EXERCISE -> Give back every entry below, unchanged.

[AVAILABLE DATA — start]

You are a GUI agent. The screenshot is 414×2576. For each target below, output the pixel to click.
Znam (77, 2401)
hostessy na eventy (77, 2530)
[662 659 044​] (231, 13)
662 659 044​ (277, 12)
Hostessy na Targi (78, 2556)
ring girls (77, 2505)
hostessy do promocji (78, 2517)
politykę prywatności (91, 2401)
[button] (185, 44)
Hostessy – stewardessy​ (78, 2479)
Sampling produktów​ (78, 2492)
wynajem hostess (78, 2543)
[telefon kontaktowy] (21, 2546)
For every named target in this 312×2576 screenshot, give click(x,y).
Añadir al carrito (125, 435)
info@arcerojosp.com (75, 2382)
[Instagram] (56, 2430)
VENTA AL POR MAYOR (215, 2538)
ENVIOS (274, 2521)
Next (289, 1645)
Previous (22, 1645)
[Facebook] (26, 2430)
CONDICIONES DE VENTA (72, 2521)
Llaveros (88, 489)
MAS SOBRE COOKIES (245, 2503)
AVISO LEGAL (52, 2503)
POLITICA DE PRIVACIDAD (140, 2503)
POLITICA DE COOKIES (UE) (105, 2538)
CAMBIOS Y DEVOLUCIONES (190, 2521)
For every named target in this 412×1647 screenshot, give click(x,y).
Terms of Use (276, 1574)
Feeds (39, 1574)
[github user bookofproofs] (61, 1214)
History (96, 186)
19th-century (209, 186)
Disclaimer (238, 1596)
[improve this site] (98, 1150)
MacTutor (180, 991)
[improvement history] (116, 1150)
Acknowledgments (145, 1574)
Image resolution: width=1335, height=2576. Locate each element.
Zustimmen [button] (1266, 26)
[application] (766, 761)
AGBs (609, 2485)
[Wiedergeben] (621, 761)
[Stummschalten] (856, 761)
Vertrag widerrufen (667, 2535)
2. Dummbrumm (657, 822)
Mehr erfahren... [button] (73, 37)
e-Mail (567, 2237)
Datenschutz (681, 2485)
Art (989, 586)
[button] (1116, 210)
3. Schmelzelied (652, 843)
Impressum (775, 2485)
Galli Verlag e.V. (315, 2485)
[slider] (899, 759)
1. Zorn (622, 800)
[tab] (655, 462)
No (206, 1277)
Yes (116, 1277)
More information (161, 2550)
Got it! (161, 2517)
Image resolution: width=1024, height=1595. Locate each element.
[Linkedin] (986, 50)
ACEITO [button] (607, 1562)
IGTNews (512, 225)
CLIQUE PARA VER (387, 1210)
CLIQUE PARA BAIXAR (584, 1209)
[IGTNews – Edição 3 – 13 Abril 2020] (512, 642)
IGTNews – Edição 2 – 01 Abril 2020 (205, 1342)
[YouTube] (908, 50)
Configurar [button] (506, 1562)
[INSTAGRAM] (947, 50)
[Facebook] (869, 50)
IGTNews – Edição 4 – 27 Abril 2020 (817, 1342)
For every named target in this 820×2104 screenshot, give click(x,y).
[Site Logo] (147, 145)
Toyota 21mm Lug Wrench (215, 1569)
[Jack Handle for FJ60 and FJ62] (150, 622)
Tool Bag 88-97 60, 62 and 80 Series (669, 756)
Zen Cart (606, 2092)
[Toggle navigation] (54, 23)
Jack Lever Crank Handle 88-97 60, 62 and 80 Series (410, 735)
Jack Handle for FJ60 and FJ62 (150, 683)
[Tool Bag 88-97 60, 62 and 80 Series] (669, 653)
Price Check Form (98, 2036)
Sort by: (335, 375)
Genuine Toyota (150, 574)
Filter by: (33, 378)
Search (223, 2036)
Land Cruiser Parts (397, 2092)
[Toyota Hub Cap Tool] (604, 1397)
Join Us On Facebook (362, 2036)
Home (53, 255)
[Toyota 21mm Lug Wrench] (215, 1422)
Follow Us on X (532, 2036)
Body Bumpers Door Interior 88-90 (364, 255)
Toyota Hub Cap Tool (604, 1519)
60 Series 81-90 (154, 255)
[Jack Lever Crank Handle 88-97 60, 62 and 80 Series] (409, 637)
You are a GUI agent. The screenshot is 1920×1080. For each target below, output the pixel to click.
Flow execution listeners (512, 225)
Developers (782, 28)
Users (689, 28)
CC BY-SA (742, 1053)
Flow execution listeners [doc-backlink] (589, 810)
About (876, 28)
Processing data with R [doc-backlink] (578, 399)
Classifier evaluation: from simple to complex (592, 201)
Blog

[AVAILABLE DATA — finish]

SOLUTION TO THE EXERCISE ->
You are a GUI agent. The screenshot is 414×2576. For each target below, output the pixel to click.
Znam (77, 2401)
hostessy na eventy (77, 2530)
[662 659 044​] (231, 13)
662 659 044​ (277, 12)
Hostessy na Targi (78, 2556)
ring girls (77, 2505)
hostessy do promocji (78, 2517)
politykę prywatności (91, 2401)
[button] (185, 44)
Hostessy – stewardessy​ (78, 2479)
Sampling produktów​ (78, 2492)
wynajem hostess (78, 2543)
[telefon kontaktowy] (21, 2546)
For every named target in this 312×2576 screenshot, give click(x,y).
Añadir al carrito (125, 435)
info@arcerojosp.com (75, 2382)
[Instagram] (56, 2430)
VENTA AL POR MAYOR (215, 2538)
ENVIOS (274, 2521)
Next (289, 1645)
Previous (22, 1645)
[Facebook] (26, 2430)
CONDICIONES DE VENTA (72, 2521)
Llaveros (88, 489)
MAS SOBRE COOKIES (245, 2503)
AVISO LEGAL (52, 2503)
POLITICA DE PRIVACIDAD (140, 2503)
POLITICA DE COOKIES (UE) (105, 2538)
CAMBIOS Y DEVOLUCIONES (190, 2521)
For every named target in this 412×1647 screenshot, give click(x,y).
Terms of Use (276, 1574)
Feeds (39, 1574)
[github user bookofproofs] (61, 1214)
History (96, 186)
19th-century (209, 186)
Disclaimer (238, 1596)
[improve this site] (98, 1150)
MacTutor (180, 991)
[improvement history] (116, 1150)
Acknowledgments (145, 1574)
Image resolution: width=1335, height=2576. Locate each element.
Zustimmen [button] (1266, 26)
[application] (766, 761)
AGBs (609, 2485)
[Wiedergeben] (621, 761)
[Stummschalten] (856, 761)
Vertrag widerrufen (667, 2535)
2. Dummbrumm (657, 822)
Mehr erfahren... [button] (73, 37)
e-Mail (567, 2237)
Datenschutz (681, 2485)
Art (989, 586)
[button] (1116, 210)
3. Schmelzelied (652, 843)
Impressum (775, 2485)
Galli Verlag e.V. (315, 2485)
[slider] (899, 759)
1. Zorn (622, 800)
[tab] (655, 462)
No (206, 1277)
Yes (116, 1277)
More information (161, 2550)
Got it! (161, 2517)
Image resolution: width=1024, height=1595. Locate each element.
[Linkedin] (986, 50)
ACEITO [button] (607, 1562)
IGTNews (512, 225)
CLIQUE PARA VER (387, 1210)
CLIQUE PARA BAIXAR (584, 1209)
[IGTNews – Edição 3 – 13 Abril 2020] (512, 642)
IGTNews – Edição 2 – 01 Abril 2020 (205, 1342)
[YouTube] (908, 50)
Configurar [button] (506, 1562)
[INSTAGRAM] (947, 50)
[Facebook] (869, 50)
IGTNews – Edição 4 – 27 Abril 2020 (817, 1342)
For every named target in this 820×2104 screenshot, give click(x,y).
[Site Logo] (147, 145)
Toyota 21mm Lug Wrench (215, 1569)
[Jack Handle for FJ60 and FJ62] (150, 622)
Tool Bag 88-97 60, 62 and 80 Series (669, 756)
Zen Cart (606, 2092)
[Toggle navigation] (54, 23)
Jack Lever Crank Handle 88-97 60, 62 and 80 Series (410, 735)
Jack Handle for FJ60 and FJ62 (150, 683)
[Tool Bag 88-97 60, 62 and 80 Series] (669, 653)
Price Check Form (98, 2036)
Sort by: (335, 375)
Genuine Toyota (150, 574)
Filter by: (33, 378)
Search (223, 2036)
Land Cruiser Parts (397, 2092)
[Toyota Hub Cap Tool] (604, 1397)
Join Us On Facebook (362, 2036)
Home (53, 255)
[Toyota 21mm Lug Wrench] (215, 1422)
Follow Us on X (532, 2036)
Body Bumpers Door Interior 88-90 (364, 255)
Toyota Hub Cap Tool (604, 1519)
60 Series 81-90 (154, 255)
[Jack Lever Crank Handle 88-97 60, 62 and 80 Series] (409, 637)
You are a GUI agent. The screenshot is 1920×1080. For each target below, output the pixel to click.
Flow execution listeners (512, 225)
Developers (782, 28)
Users (689, 28)
CC BY-SA (742, 1053)
Flow execution listeners [doc-backlink] (589, 810)
About (876, 28)
Processing data with R [doc-backlink] (578, 399)
Classifier evaluation: from simple to complex (592, 201)
Blog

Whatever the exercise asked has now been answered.